» WORK ORDER:
Restate, word for word, each record that follows.

(MATERIAL PROVIDED Opens)

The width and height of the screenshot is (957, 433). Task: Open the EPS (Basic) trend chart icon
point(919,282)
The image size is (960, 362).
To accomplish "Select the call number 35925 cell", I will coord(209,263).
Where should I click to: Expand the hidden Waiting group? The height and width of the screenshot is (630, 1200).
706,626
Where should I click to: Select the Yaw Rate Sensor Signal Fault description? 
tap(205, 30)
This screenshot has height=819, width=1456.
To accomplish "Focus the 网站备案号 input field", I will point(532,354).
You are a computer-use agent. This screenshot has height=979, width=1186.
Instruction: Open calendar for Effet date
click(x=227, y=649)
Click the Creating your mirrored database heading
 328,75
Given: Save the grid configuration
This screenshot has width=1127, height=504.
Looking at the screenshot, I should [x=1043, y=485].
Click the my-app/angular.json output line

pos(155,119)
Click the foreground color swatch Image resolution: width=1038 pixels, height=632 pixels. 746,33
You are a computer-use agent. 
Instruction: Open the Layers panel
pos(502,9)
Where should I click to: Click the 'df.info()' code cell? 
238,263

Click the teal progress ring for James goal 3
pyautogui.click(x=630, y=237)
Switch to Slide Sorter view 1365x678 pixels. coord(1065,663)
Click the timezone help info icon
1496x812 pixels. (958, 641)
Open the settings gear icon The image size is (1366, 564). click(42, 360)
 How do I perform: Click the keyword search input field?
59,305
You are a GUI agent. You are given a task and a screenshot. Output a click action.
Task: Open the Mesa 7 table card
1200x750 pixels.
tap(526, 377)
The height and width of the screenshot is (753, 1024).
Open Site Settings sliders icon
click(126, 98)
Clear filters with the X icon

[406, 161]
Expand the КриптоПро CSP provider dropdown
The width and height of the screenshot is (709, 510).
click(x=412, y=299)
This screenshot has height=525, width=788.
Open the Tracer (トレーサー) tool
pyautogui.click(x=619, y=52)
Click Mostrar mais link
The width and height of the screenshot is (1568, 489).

(MATERIAL PROVIDED Closes)

» TASK RESULT:
The width and height of the screenshot is (957, 433). Task: Open the EPS (Basic) trend chart icon
point(919,282)
The image size is (960, 362).
To accomplish "Select the call number 35925 cell", I will coord(209,263).
Where should I click to: Expand the hidden Waiting group? The height and width of the screenshot is (630, 1200).
706,626
Where should I click to: Select the Yaw Rate Sensor Signal Fault description? 
tap(205, 30)
This screenshot has height=819, width=1456.
To accomplish "Focus the 网站备案号 input field", I will point(532,354).
You are a computer-use agent. This screenshot has height=979, width=1186.
Instruction: Open calendar for Effet date
click(x=227, y=649)
Click the Creating your mirrored database heading
 328,75
Given: Save the grid configuration
This screenshot has width=1127, height=504.
Looking at the screenshot, I should [x=1043, y=485].
Click the my-app/angular.json output line

pos(155,119)
Click the foreground color swatch Image resolution: width=1038 pixels, height=632 pixels. 746,33
You are a computer-use agent. 
Instruction: Open the Layers panel
pos(502,9)
Where should I click to: Click the 'df.info()' code cell? 
238,263

Click the teal progress ring for James goal 3
pyautogui.click(x=630, y=237)
Switch to Slide Sorter view 1365x678 pixels. coord(1065,663)
Click the timezone help info icon
1496x812 pixels. (958, 641)
Open the settings gear icon The image size is (1366, 564). click(42, 360)
 How do I perform: Click the keyword search input field?
59,305
You are a GUI agent. You are given a task and a screenshot. Output a click action.
Task: Open the Mesa 7 table card
1200x750 pixels.
tap(526, 377)
The height and width of the screenshot is (753, 1024).
Open Site Settings sliders icon
click(126, 98)
Clear filters with the X icon

[406, 161]
Expand the КриптоПро CSP provider dropdown
The width and height of the screenshot is (709, 510).
click(x=412, y=299)
This screenshot has height=525, width=788.
Open the Tracer (トレーサー) tool
pyautogui.click(x=619, y=52)
Click Mostrar mais link
The width and height of the screenshot is (1568, 489).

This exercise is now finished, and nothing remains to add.